> [Given task 1] According to the book review, in what year were the eight Jesuits canonized?
> [Given task 2] Reproduce the part of the book review that opens with the words "The Death and" and closes with "Canada, and France.".
> [Given task 3] List every Jesuit that the book review mentions by name.

--- Start Extract to read ---

The Death and Afterlife of the North American Martyrs provides a fresh analysis of the lives, canonization, and remembrance of the first canonized saints from Canada and the United States. All eight were martyrs, and all were seventeenth-century Jesuit missionaries in the St. Lawrence Valley. The book reexamines Christian martyrdom, the testimony about them and other related candidates, and Katharine (Kateri) Tekakwitha, their native “spiritual child” who became a non-martyr sainthood candidate. Thereafter, it evaluates the martyrs’ evolving legacy and ongoing remembrance as religious, cultural, and historic icons at their principal shrines in New York State, Canada, and France.
Skillfully woven, this potentially convoluted narrative transcends varied cultural and linguistic boundaries in three countries over four centuries. The author analyzed the martyrs’ lives and deaths in light of the Christian martyrdom tradition and concluded that the best-known Jesuits, Jean de Brébeuf and Isaac Jogues, had potentially disqualified themselves with their extreme and repeated efforts to achieve it. Nonetheless, their legacy buttressed Quebecois identity over the next two centuries. In 1884, the nomination process towards their canonization began when the U.S. bishops who sought national saints with ancient foundational roots nominated Jogues and René Goupil, two Jesuits killed in New York, and Tekakwitha, who was born later at their death site. Canadian bishops then nominated Brébeuf and three more Jesuits killed in Ontario, which expanded into a binational cause for [End Page 125] eight Jesuits, who without Tekakwitha, were canonized in 1930. Meanwhile, at their presumed martyrdom sites at Auriesville, New York, and Midland, Ontario, Jesuit-administered shrines glorified them with exhibits and pageantry that successfully garnered strong and ongoing public support through the Cold War and Vatican II eras, which are described at length.

--- End Extract to read ---
--- Start Source data ---

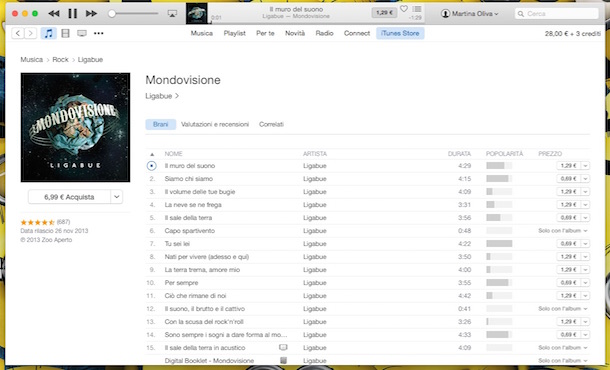Screen dimensions: 610x370
Task: Love the current song with heart icon
Action: click(404, 9)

--- End Source data ---

> [Result 1] 1930

> [Result 2]
The Death and Afterlife of the North American Martyrs provides a fresh analysis of the lives, canonization, and remembrance of the first canonized saints from Canada and the United States. All eight were martyrs, and all were seventeenth-century Jesuit missionaries in the St. Lawrence Valley. The book reexamines Christian martyrdom, the testimony about them and other related candidates, and Katharine (Kateri) Tekakwitha, their native “spiritual child” who became a non-martyr sainthood candidate. Thereafter, it evaluates the martyrs’ evolving legacy and ongoing remembrance as religious, cultural, and historic icons at their principal shrines in New York State, Canada, and France.

> [Result 3] Jean de Brébeuf, Isaac Jogues, René Goupil